Improve AnalyticDB Vector Store implementation without affecting user (#6086)

Hi there: As I implement the AnalyticDB VectorStore use two table to store the document before. It seems just use one table is a better way. So this commit is try to improve AnalyticDB VectorStore implementation without affecting user behavior: **1. Streamline the `post_init `behavior by creating a single table with vector indexing. 2. Update the `add_texts` API for document insertion. 3. Optimize `similarity_search_with_score_by_vector` to retrieve results directly from the table. 4. Implement `_similarity_search_with_relevance_scores`. 5. Add `embedding_dimension` parameter to support different dimension embedding functions.** Users can continue using the API as before. Test cases added before is enough to meet this commit.
2023-06-18 00:36:31 +08:00 · 2023-06-18 00:36:31 +08:00 · 444ca3f669
commit 444ca3f669
parent cdd1d78bf2
2 changed files with 145 additions and 186 deletions
--- a/langchain/vectorstores/analyticdb.py
+++ b/langchain/vectorstores/analyticdb.py
@ -3,114 +3,28 @@ from __future__ import annotations

 import logging
 import uuid
-from typing import Any, Dict, Iterable, List, Optional, Tuple
+from typing import Any, Dict, Iterable, List, Optional, Sequence, Tuple, Type

-import sqlalchemy
-from sqlalchemy import REAL, Index
-from sqlalchemy.dialects.postgresql import ARRAY, JSON, UUID
+from sqlalchemy import REAL, Column, String, Table, create_engine, insert, text
+from sqlalchemy.dialects.postgresql import ARRAY, JSON, TEXT
+from sqlalchemy.engine import Row

 try:
    from sqlalchemy.orm import declarative_base
 except ImportError:
    from sqlalchemy.ext.declarative import declarative_base
-from sqlalchemy.orm import Session, relationship
-from sqlalchemy.sql.expression import func

 from langchain.docstore.document import Document
 from langchain.embeddings.base import Embeddings
 from langchain.utils import get_from_dict_or_env
 from langchain.vectorstores.base import VectorStore

+_LANGCHAIN_DEFAULT_EMBEDDING_DIM = 1536
+_LANGCHAIN_DEFAULT_COLLECTION_NAME = "langchain_document"

**Problem statement**
Print the AnalyticDB commit text above in full, with every line reproduced verbatim.

**Stored data**
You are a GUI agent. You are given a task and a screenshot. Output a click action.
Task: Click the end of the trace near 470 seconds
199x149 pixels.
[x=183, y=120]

**Answer for this exercise**
Improve AnalyticDB Vector Store implementation without affecting user (#6086)

Hi there: As I implement the AnalyticDB VectorStore use two table to store the document before. It seems just use one table is a better way. So this commit is try to improve AnalyticDB VectorStore implementation without affecting user behavior: **1. Streamline the `post_init `behavior by creating a single table with vector indexing. 2. Update the `add_texts` API for document insertion. 3. Optimize `similarity_search_with_score_by_vector` to retrieve results directly from the table. 4. Implement `_similarity_search_with_relevance_scores`. 5. Add `embedding_dimension` parameter to support different dimension embedding functions.** Users can continue using the API as before. Test cases added before is enough to meet this commit.
2023-06-18 00:36:31 +08:00 · 2023-06-18 00:36:31 +08:00 · 444ca3f669
commit 444ca3f669
parent cdd1d78bf2
2 changed files with 145 additions and 186 deletions
--- a/langchain/vectorstores/analyticdb.py
+++ b/langchain/vectorstores/analyticdb.py
@ -3,114 +3,28 @@ from __future__ import annotations

 import logging
 import uuid
-from typing import Any, Dict, Iterable, List, Optional, Tuple
+from typing import Any, Dict, Iterable, List, Optional, Sequence, Tuple, Type

-import sqlalchemy
-from sqlalchemy import REAL, Index
-from sqlalchemy.dialects.postgresql import ARRAY, JSON, UUID
+from sqlalchemy import REAL, Column, String, Table, create_engine, insert, text
+from sqlalchemy.dialects.postgresql import ARRAY, JSON, TEXT
+from sqlalchemy.engine import Row

 try:
    from sqlalchemy.orm import declarative_base
 except ImportError:
    from sqlalchemy.ext.declarative import declarative_base
-from sqlalchemy.orm import Session, relationship
-from sqlalchemy.sql.expression import func

 from langchain.docstore.document import Document
 from langchain.embeddings.base import Embeddings
 from langchain.utils import get_from_dict_or_env
 from langchain.vectorstores.base import VectorStore

+_LANGCHAIN_DEFAULT_EMBEDDING_DIM = 1536
+_LANGCHAIN_DEFAULT_COLLECTION_NAME = "langchain_document"